Input data>

□ □ □ □ □ □ □

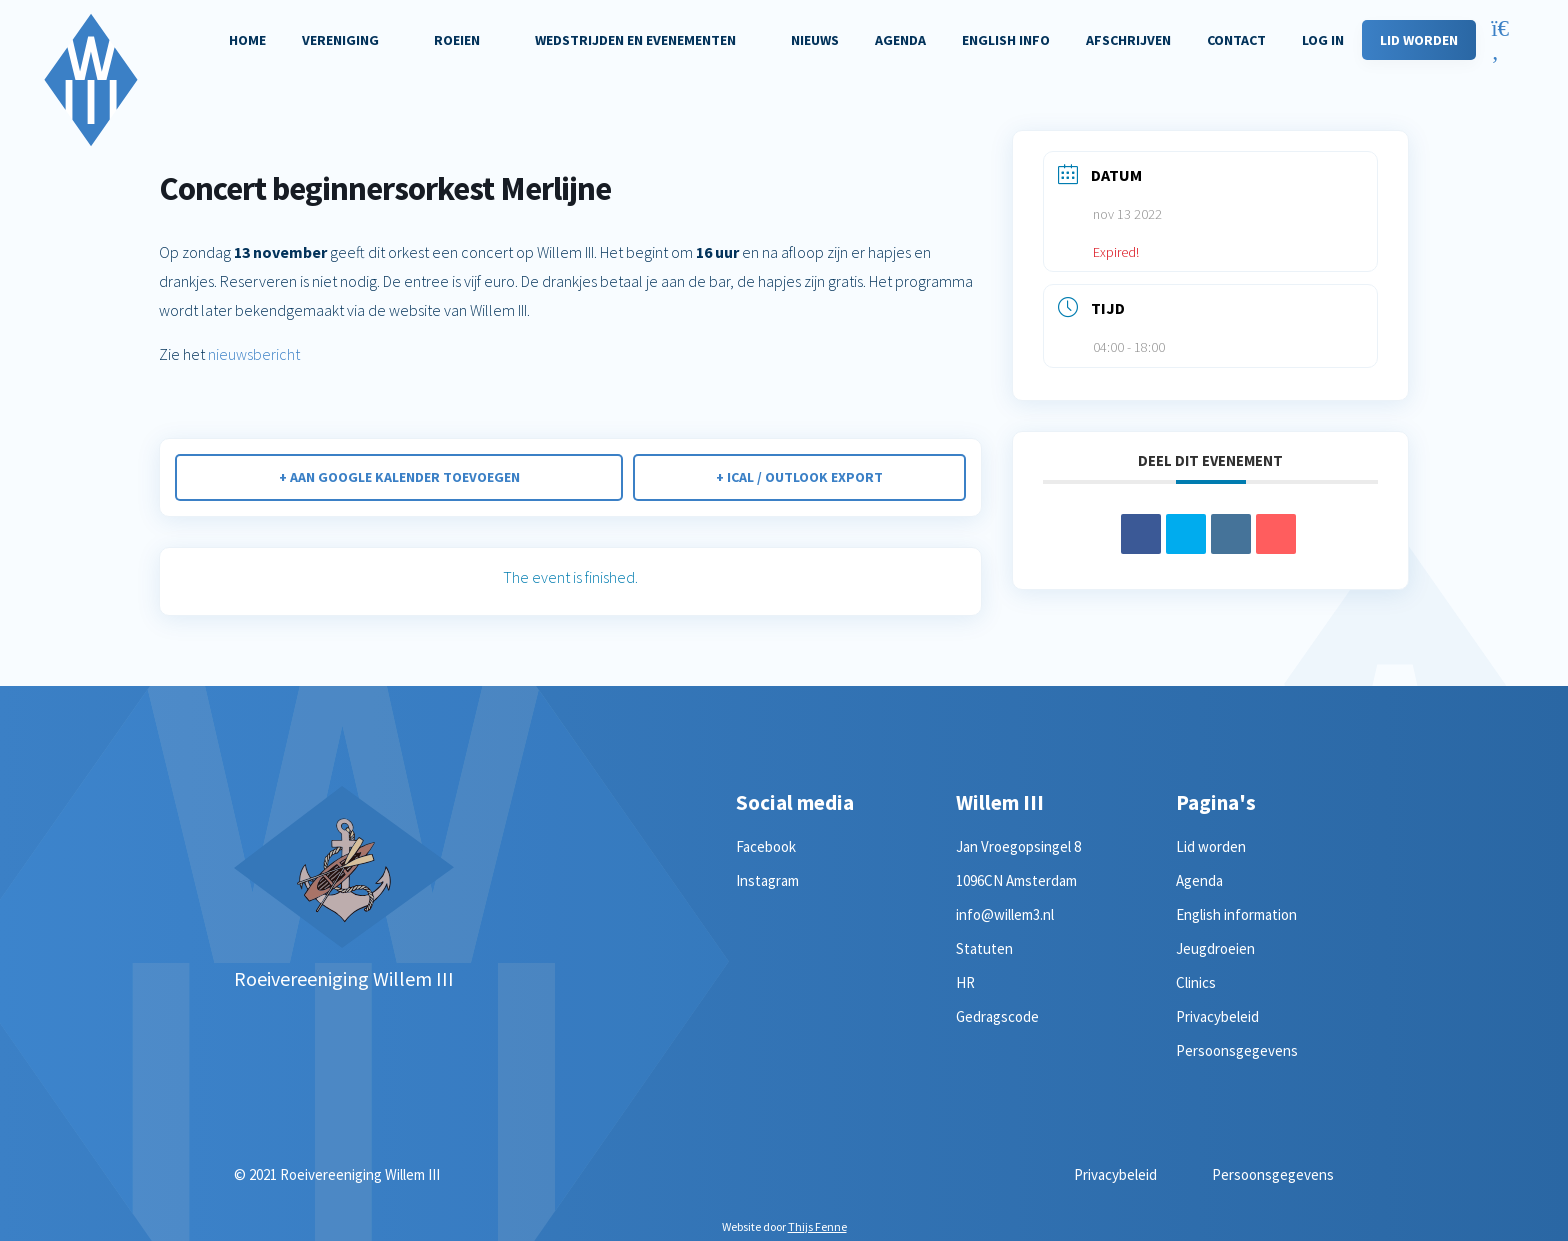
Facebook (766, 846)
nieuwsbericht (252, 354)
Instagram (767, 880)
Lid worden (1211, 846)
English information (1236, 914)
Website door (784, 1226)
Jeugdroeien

□ □ □ □ □ □ □

Copy the records above word for word, leaving out the pictures.

Correct response>
Facebook (766, 846)
nieuwsbericht (252, 354)
Instagram (767, 880)
Lid worden (1211, 846)
English information (1236, 914)
Website door (784, 1226)
Jeugdroeien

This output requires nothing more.